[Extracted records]
☆ ☆ ☆

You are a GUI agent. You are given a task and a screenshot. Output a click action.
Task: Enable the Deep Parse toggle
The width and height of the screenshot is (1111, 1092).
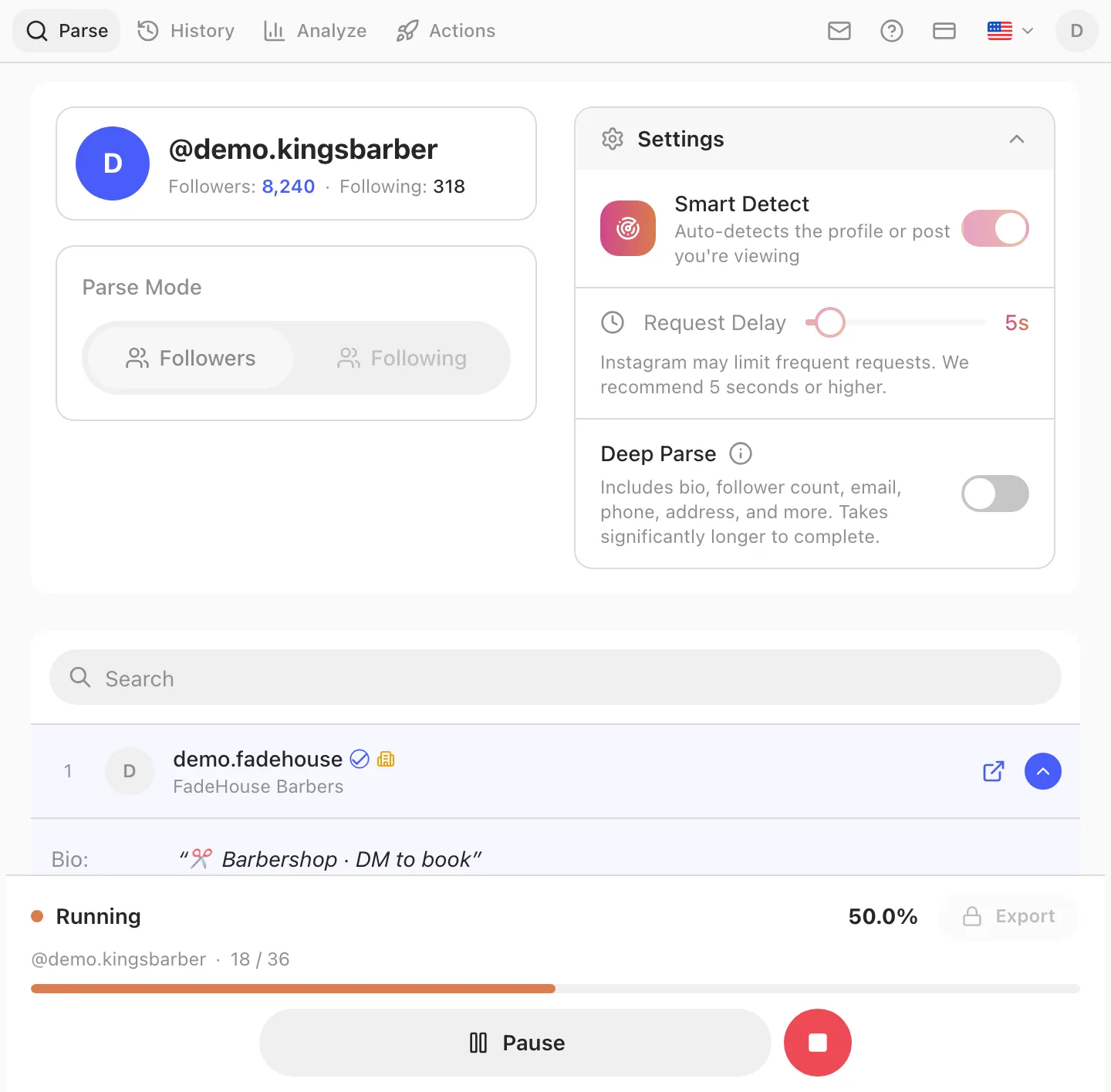995,494
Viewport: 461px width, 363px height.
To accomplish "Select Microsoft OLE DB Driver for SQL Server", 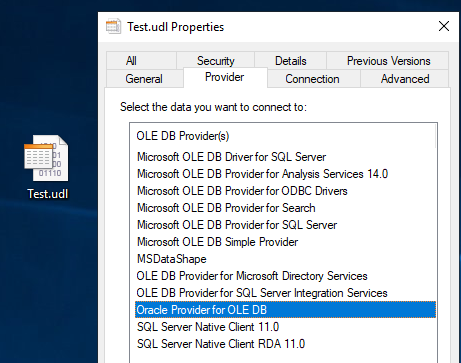I will pos(232,157).
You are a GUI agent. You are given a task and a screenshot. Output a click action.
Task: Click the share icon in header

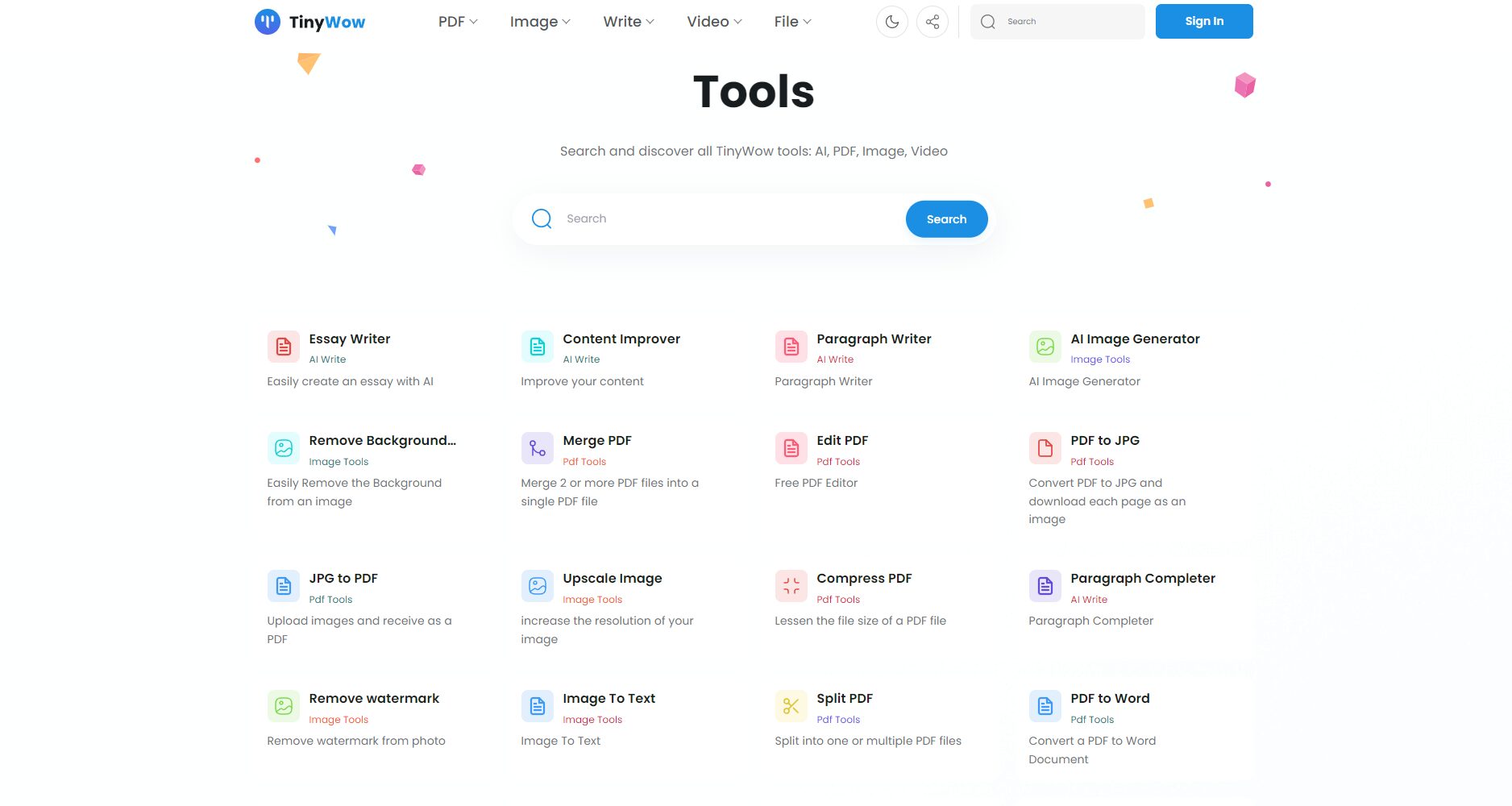[933, 22]
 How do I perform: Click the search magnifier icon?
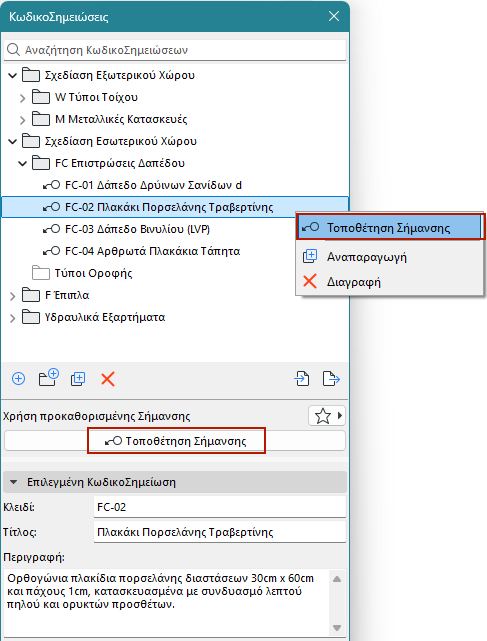point(13,50)
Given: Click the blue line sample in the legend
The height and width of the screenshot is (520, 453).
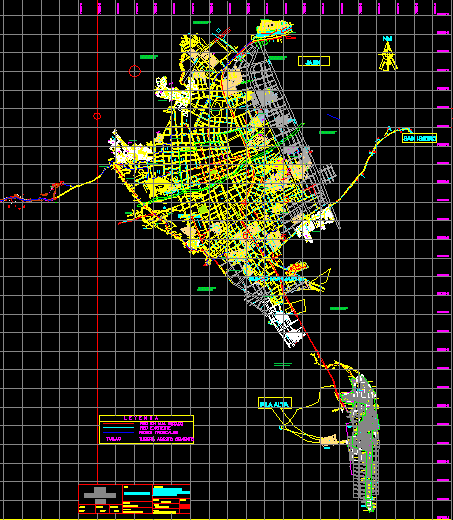Looking at the screenshot, I should [x=119, y=432].
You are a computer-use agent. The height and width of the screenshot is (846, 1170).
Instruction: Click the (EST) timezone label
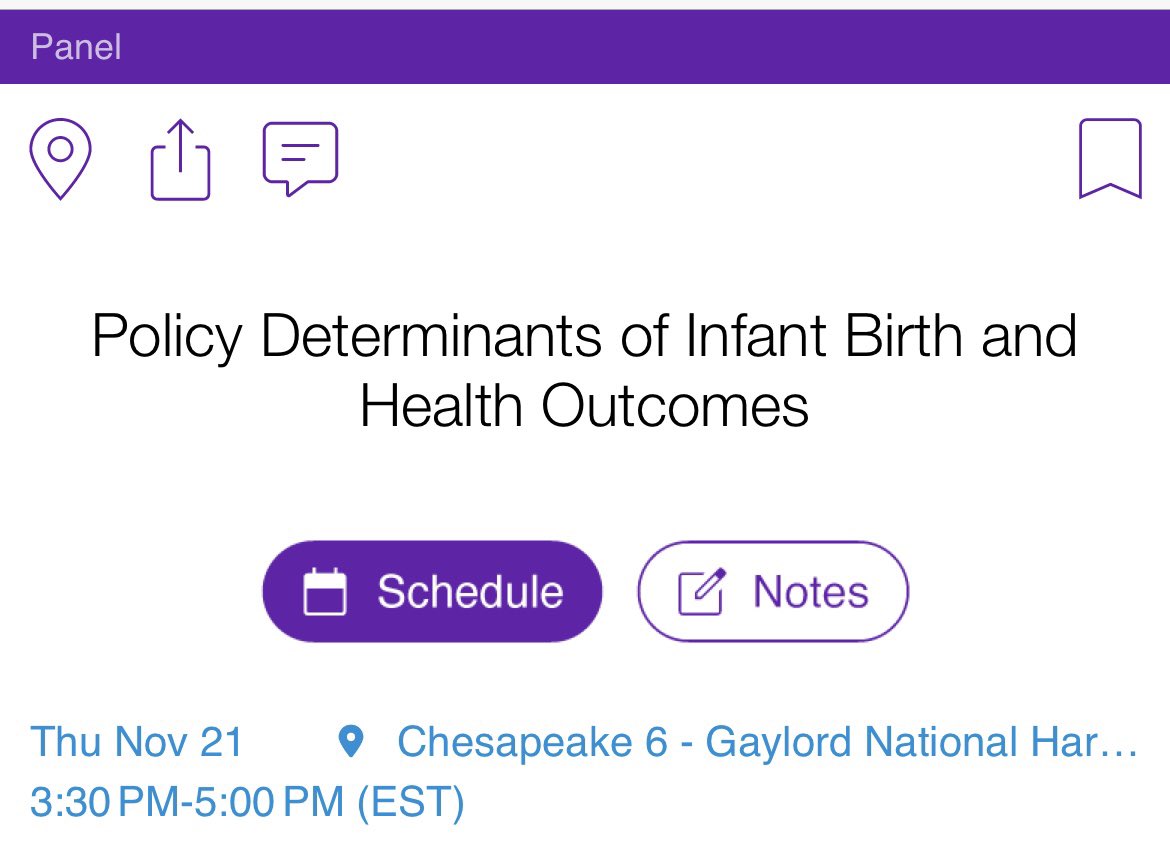tap(411, 803)
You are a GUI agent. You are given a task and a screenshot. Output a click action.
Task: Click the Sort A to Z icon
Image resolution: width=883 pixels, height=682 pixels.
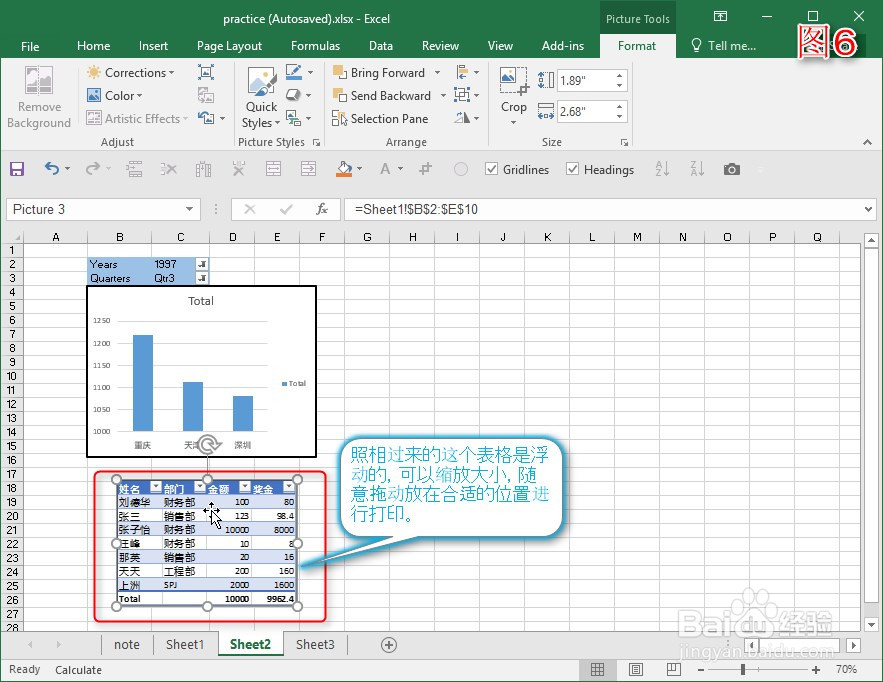click(x=662, y=169)
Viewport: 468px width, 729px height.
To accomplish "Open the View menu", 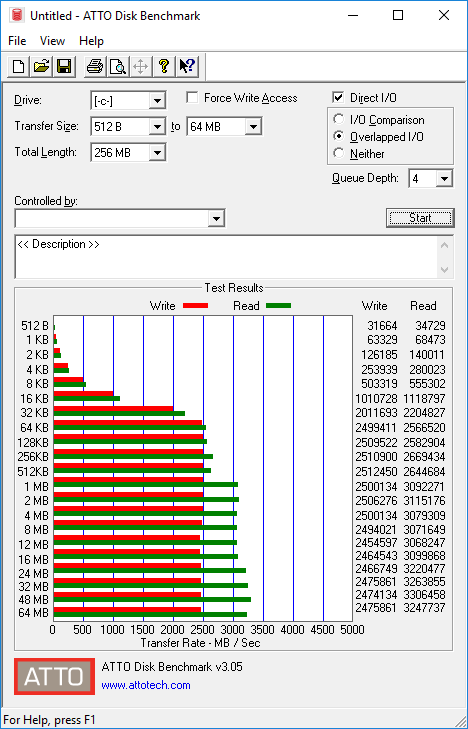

☆ ☆ ☆

• [Try it] Write out exactly the lines from the one containing "Instruction: Click the (EST) timezone label" through the end of the entries, both included. Pictures are not copied.

• [Answer to this task]
Instruction: Click the (EST) timezone label
tap(411, 803)
You are a GUI agent. You are given a task and a screenshot. Output a click action.
Task: Click the Sort A to Z icon
Image resolution: width=883 pixels, height=682 pixels.
click(x=662, y=169)
Viewport: 468px width, 729px height.
To accomplish "Open the View menu", 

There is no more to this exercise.